|The Rebel Ruler London launch
Photo credit: Ethan Saunders
Christian Scott – Rebel Ruler Album Launch
(Birthdays, Dalston – 31st March 2017 – Review by Leah Williams.)
Big day for Christian Scott aTunde Adjuah on Friday – not only was it his birthday (and yes, he made a joke about the fact he was playing Birthdays on his birthday) but also the day his new, astonishing album Rebel Ruler came out.
This album (on Ropeadope) is the first of a series of three – aptly named The Centennial Trilogy – that he’s set to release over this year to mark the centenary of the first ever commercial jazz recordings in 1917 and, if this debut is anything to go by, then it’s set to make waves. Going straight in at no.1 on the iTunes Jazz Charts, Adjuah’s continued popularity is representative of the thirst for such fresh, boundary-crossing, politically representative, all-encompassing, culturally diverse sound. Adjuah’s particular style being coined as Stretch Music: a “genre-blind musical form” that is taking off in a big way with the first ever Stretch Music Festival having taken place in Harlem earlier this year.
Not only is he an incredibly talented musician but he has embraced everything that music can offer in terms of composition, production, experimentation and social impact (or even responsibility). They say it’s never good to meet your heroes and, whilst seeing someone on stage perhaps doesn’t quite count as “meeting” them, if we can use a bit of flexibility with the term here then “meeting” Christian Scott aTunde Adjuah was certainly far from disappointing. Charismatic, down-to-earth, humble, and generous with his words, personality and music, seeing him perform live exceeded expectations. A great leader for the musical revolution that’s underway.
The gig was much more than a reproduction of the album. He promised the audience: “we’ve got a lot of new stuff to play with up here so I hope y’all don’t mind us experimenting on you tonight” and experiment they did, in the most sublime of ways. There were so many soundscapes, amazing solos and improvisations that kept the spirit of jazz innovation well and truly alive whilst also giving a great insight into the soul of his new album.

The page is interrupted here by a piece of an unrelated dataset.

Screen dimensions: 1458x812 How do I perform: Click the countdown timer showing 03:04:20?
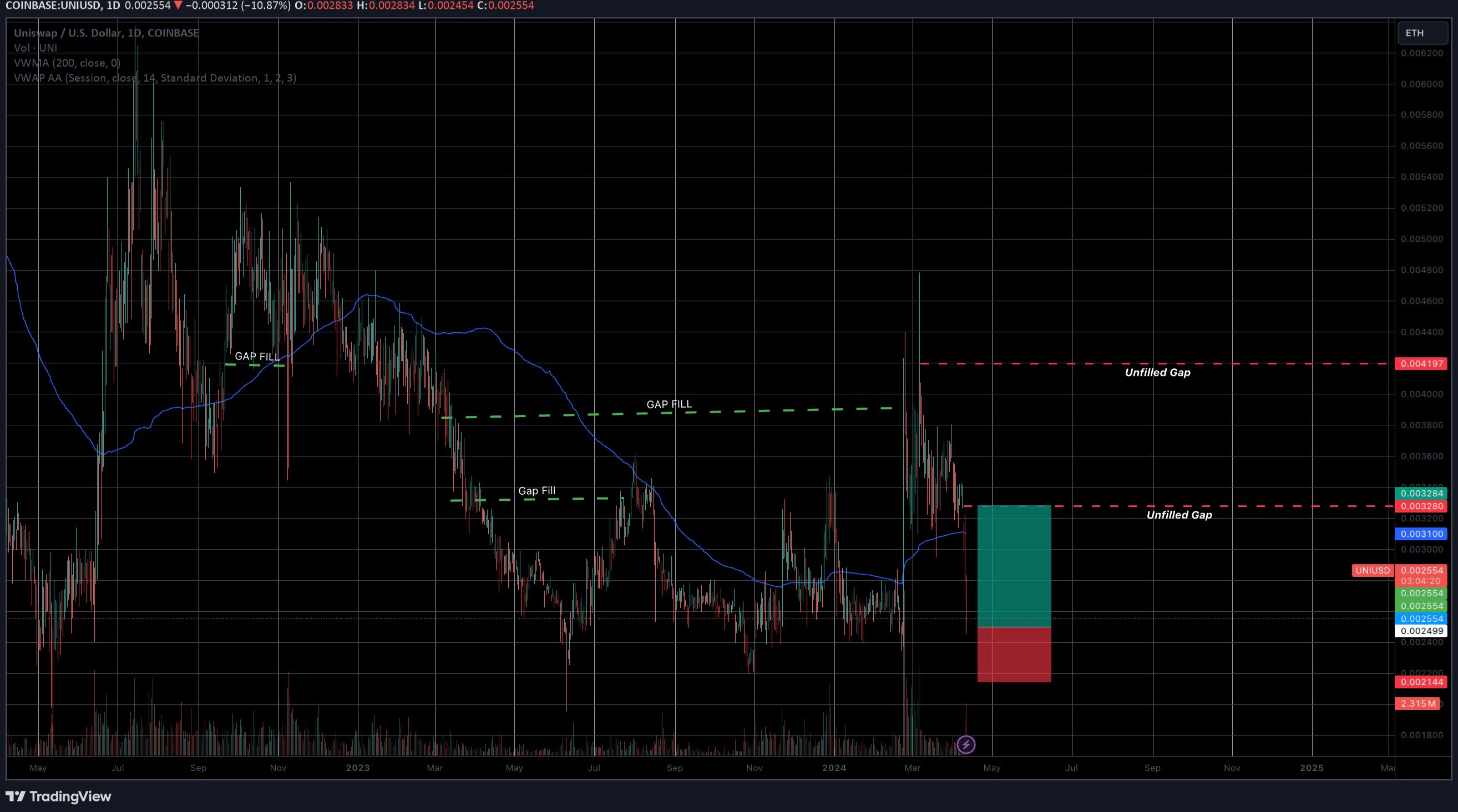1422,581
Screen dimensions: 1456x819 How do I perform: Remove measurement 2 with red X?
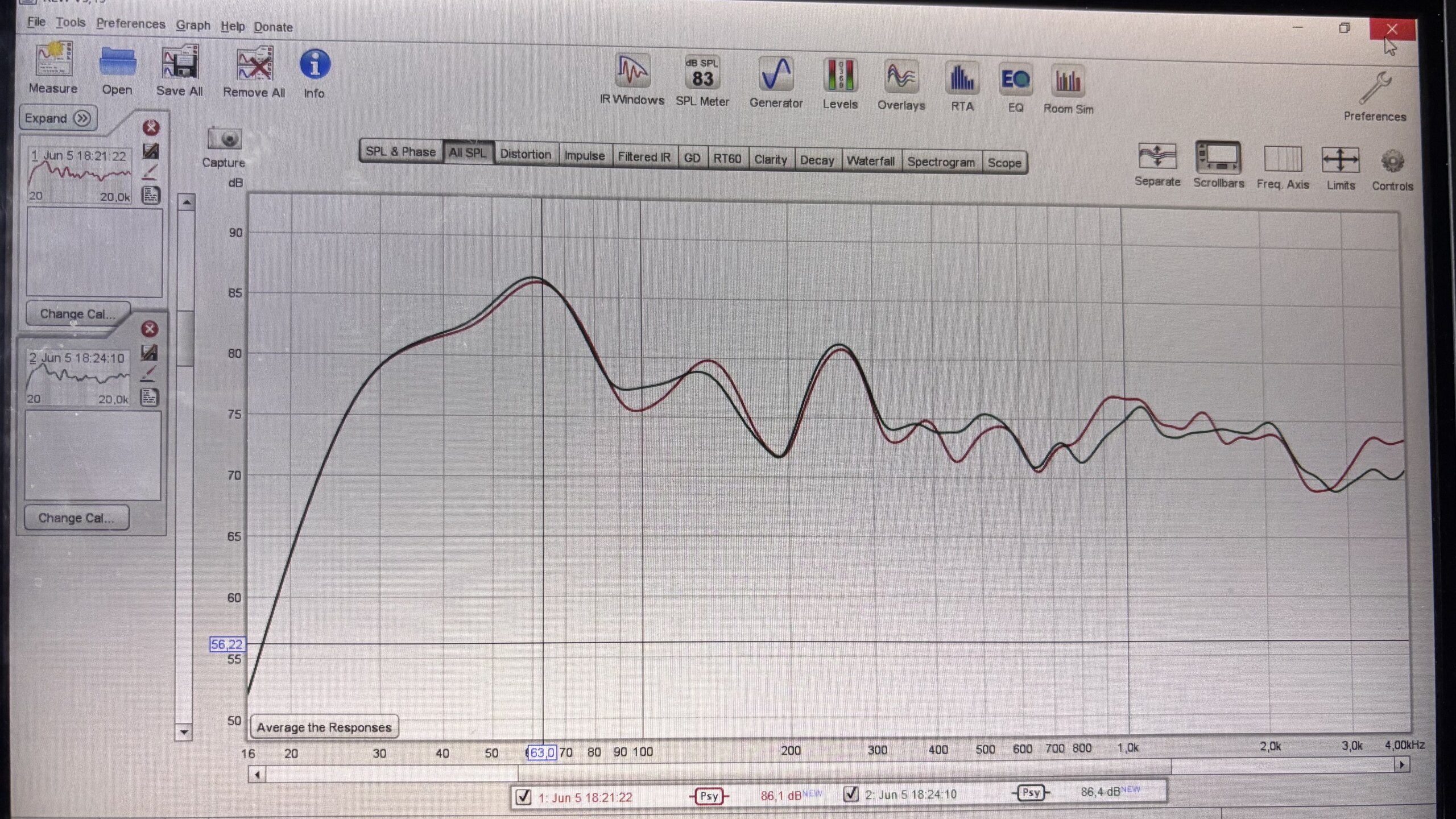(x=150, y=329)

The chemistry on stage was so palpable and synergetic that it was no surprise when he dedicated a whole 15 minutes to introducing each band member along with a funny story about his long relationship with them (the stand out of the night being the fact that drummer Corey Fonville had been ‘bugging’ him to join the band since he was 13 by prank calling him “literally every day” pretending to be his grandmother – we were then treated to a hilarious on-the-spot rendition of this). Keys player Zaccai Curtis, bassist Max Mucha, and alto saxophonist Logan Richardson, also seemed to have long musical histories with Adjuah, and the time he dedicated to putting their talent and personalities across really added an extra element when listening to them play.
The final tune was the standout piece and will surely have resonated with the audience long after the final note was played. The Last Chieftain is inspired by a life-changing lesson he learnt from his grandfather as a child: “you don’t build tribes with hate, you build them with love.” It is a message with strong resonance and relevance for our time, which deserves to be heard.